* [EXERCISE DETAILS]: Below are some records. Copy every line in them that holds "dimensions".

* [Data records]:
===
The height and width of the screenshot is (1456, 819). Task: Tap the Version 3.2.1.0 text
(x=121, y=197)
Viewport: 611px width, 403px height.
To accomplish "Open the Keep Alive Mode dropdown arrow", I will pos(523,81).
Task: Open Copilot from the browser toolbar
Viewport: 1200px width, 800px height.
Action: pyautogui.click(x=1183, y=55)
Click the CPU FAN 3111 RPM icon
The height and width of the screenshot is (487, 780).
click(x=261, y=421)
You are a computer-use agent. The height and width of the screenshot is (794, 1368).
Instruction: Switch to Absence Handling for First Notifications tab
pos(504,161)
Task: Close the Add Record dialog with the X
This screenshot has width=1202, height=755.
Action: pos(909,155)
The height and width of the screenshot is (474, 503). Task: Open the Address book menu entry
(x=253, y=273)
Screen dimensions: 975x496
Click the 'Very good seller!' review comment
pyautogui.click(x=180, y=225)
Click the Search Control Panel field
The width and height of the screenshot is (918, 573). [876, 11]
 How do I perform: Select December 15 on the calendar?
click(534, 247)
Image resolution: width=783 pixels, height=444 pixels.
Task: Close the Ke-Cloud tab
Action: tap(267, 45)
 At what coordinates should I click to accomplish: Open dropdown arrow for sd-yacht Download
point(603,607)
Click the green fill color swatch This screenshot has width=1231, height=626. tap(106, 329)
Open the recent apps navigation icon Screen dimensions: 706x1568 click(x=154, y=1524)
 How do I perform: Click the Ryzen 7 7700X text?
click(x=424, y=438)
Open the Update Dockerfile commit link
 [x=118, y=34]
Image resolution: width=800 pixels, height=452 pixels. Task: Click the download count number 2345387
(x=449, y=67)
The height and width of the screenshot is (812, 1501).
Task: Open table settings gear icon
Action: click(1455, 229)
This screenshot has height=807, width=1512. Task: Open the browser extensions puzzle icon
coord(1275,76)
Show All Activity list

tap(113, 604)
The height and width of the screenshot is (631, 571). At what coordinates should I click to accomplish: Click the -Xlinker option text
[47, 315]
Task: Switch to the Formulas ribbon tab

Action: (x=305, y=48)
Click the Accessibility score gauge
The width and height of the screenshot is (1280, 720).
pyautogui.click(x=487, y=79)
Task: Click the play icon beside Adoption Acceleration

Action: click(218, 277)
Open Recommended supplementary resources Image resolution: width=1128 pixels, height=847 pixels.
===
* [REPLY TO THE EXERCISE]:
Screen dimensions: 975x496
Open the recent apps navigation icon Screen dimensions: 706x1568 click(x=154, y=1524)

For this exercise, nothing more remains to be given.